Introduction

Overview

MindIE Turbo is Huawei's acceleration plugin library for LLM inference engines on Ascend hardware. It is planned to provide proprietary optimization algorithms for LLMs and framework-level enhancements. It offers modular and plugin interfaces to seamlessly integrate and accelerate third-party inference engines. Optimized module capabilities are migrated to the community repository in different MindIE versions based on the actual evolution. These migration operations will be described separately.

Unlike MindIE Turbo 2.0.RC2, MindIE Turbo 2.1.RC1 migrates the W8A8-related quantization capability in the Quantize module to vLLM Ascend. The attention quantization capability in the Quantize module is supported only in MindIE Turbo 2.0.RC2 and is not migrated to 2.1.RC1.
Unlike MindIE Turbo 2.0.RC2, MindIE Turbo 2.1.RC1 migrates the high-performance operator enablement capability to vLLM Ascend.

MindIE Turbo Architecture

Figure 1 MindIE Turbo architecture

Framework

vLLM: vLLM is an open-source high-speed inference framework for LLMs. It aims to greatly improve the throughput and memory usage of language model services in real-time scenarios and provide easy-to-use, fast, and low-cost LLM services. Currently, MindIE Turbo can easily adapt to the vLLM framework through vLLM Ascend for inference acceleration. This is achieved through vLLM Adaptor shown in the architecture diagram.

Application Scenario

MindIE Turbo is a Huawei-developed performance plugin that is designed to provide optimization algorithms and inference framework enhancement. Currently, it supports adaptation to vLLM. By interconnecting with vLLM and vLLM Ascend, MindIE Turbo offers enhanced performance and more inference optimization algorithms.

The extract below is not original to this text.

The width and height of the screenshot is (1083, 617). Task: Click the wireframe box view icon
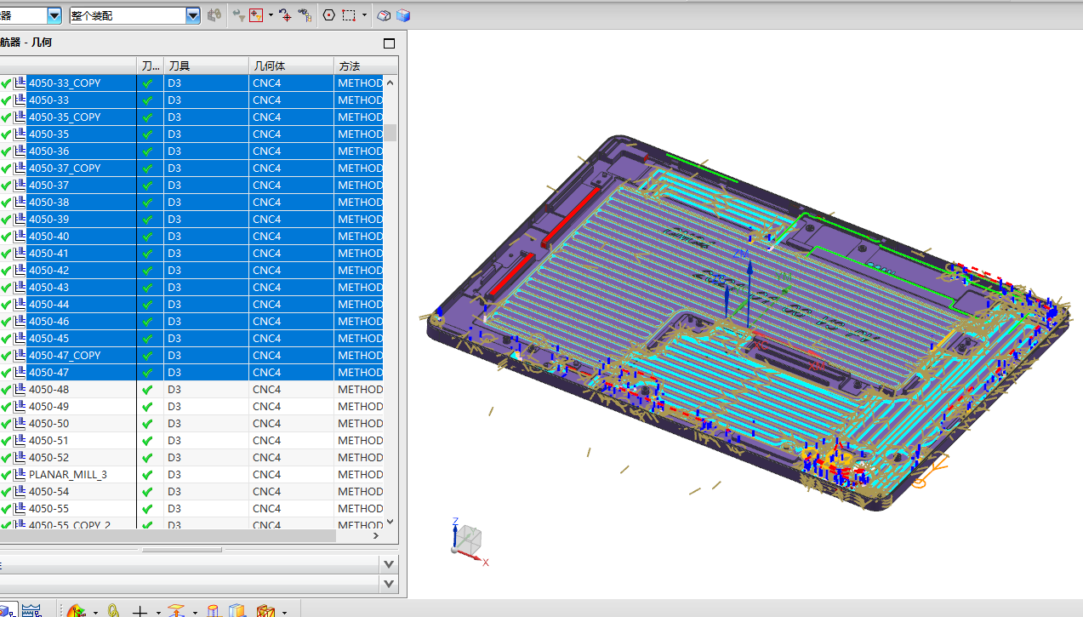pyautogui.click(x=385, y=15)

In real-world scenarios, you only need to install MindIE Turbo in the appropriate Python environment. During the execution of vLLM, vLLM Ascend automatically detects MindIE Turbo and activates it. MindIE Turbo replaces or decorates implementation of some interfaces of vLLM and vLLM Ascend through patches for performance optimization—no code modifications required.